Hide Forgot
Description of problem: My nfs share I've setup on RHEL6 Cluster Suite does in fact work... however, it keeps "failing": Jan 18 15:49:50 cdtg-rtp-sun-1 rgmanager[6559]: Recovering failed service service:CDTG-NFS-share Jan 18 15:49:51 cdtg-rtp-sun-1 rgmanager[23610]: Adding export: xxx.18.188.0/25:/data/cluster-storage/ (fsid=40050,rw) Jan 18 15:49:51 cdtg-rtp-sun-1 rgmanager[23683]: Adding IPv4 address xxx.18.188.202/25 to bond0 Jan 18 15:49:54 cdtg-rtp-sun-1 ntpd[6419]: Listening on interface #1969 bond0, xxx.18.188.202#123 Enabled Jan 18 15:49:54 cdtg-rtp-sun-1 rgmanager[6559]: Service service:CDTG-NFS-share started From another machine, I can see that the NFS service is up: #showmount -e xxx.18.188.202 Export list for xxx.18.188.202: /data/cluster-storage xxx.18.188.0/25 ... then about a minute later... Jan 18 15:51:00 cdtg-rtp-sun-1 rgmanager[24355]: nfsclient:CDTG-NFS-Service is missing!
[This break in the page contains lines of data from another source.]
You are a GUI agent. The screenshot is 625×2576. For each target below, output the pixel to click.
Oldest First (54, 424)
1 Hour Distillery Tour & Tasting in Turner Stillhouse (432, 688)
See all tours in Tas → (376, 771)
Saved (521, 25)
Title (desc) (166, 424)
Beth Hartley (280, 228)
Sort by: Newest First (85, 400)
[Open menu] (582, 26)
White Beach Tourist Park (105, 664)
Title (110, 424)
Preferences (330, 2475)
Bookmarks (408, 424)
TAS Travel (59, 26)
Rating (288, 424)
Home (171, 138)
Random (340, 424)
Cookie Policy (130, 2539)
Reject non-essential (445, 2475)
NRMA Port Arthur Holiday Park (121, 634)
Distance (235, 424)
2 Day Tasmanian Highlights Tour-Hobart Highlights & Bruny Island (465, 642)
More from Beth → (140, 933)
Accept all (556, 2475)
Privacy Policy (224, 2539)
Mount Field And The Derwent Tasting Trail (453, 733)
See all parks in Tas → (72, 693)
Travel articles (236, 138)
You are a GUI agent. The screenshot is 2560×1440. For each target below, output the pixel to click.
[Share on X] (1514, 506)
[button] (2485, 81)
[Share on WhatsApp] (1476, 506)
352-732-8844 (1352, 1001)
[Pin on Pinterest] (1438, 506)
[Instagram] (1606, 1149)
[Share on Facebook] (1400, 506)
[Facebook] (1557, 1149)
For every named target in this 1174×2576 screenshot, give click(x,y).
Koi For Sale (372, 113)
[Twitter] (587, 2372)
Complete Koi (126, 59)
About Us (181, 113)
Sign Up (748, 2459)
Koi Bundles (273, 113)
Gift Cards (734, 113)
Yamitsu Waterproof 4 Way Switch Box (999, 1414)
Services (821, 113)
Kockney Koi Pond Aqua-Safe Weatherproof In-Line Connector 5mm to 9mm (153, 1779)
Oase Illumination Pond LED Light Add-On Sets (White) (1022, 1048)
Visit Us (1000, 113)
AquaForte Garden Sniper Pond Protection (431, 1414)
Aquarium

Jan 18 15:51:00 cdtg-rtp-sun-1 rgmanager[6559]: status on nfsclient "CDTG-NFS-Service" returned 1 (generic error) Jan 18 15:51:00 cdtg-rtp-sun-1 rgmanager[24412]: Removing export: xxx.18.188.0/25:/data/cluster-storage/ Jan 18 15:51:00 cdtg-rtp-sun-1 rgmanager[24447]: Adding export: xxx.18.188.0/25:/data/cluster-storage/ (fsid=40050,rw) Jan 18 15:51:10 cdtg-rtp-sun-1 rgmanager[6559]: Stopping service service:CDTG-NFS-share Jan 18 15:51:10 cdtg-rtp-sun-1 rgmanager[24658]: Removing IPv4 address xxx.18.188.202/25 from bond0 Jan 18 15:51:12 cdtg-rtp-sun-1 ntpd[6419]: Deleting interface #1969 bond0, xxx.18.188.202#123, interface stats: received=0, sent=0, dropped=0, active_time=78 secs Jan 18 15:51:20 cdtg-rtp-sun-1 rgmanager[24720]: Removing export: xxx.18.188.0/25:/data/cluster-storage/ Jan 18 15:51:20 cdtg-rtp-sun-1 rgmanager[6559]: Service service:CDTG-NFS-share is recovering Jan 18 15:51:24 cdtg-rtp-sun-1 rgmanager[6559]: Service service:CDTG-NFS-share is now running on member 2 ... why is this? The export works, but is continuously failed-over by rgmanager on both nodes! :-( Version-Release number of selected component (if applicable): rgmanager-3.0.12-10.el6.x86_64
Created attachment 474147 [details] sanitized cluster.conf config file
Not sure if this has any bearing on the issue, but I found this similar complaint: http://www.redhat.com/archives/linux-cluster/2010-March/msg00019.html
The xxx.18.188.202 IP address didn't have a hostname before, and and such "clufindhostname -i xxx.18.188.202" would fail with error code 2. I've added a reverse lookup entry for it, and the clufindhostname is much happier now, and exists with error code 0. However, this doesn't stop the failing-over of an otherwise working service from happening.
Ah ha - *** This bug has been marked as a duplicate of bug 661881 ***
clufindhostname is not working right; also, remove the trailing slash from your mount point name in your fs resource.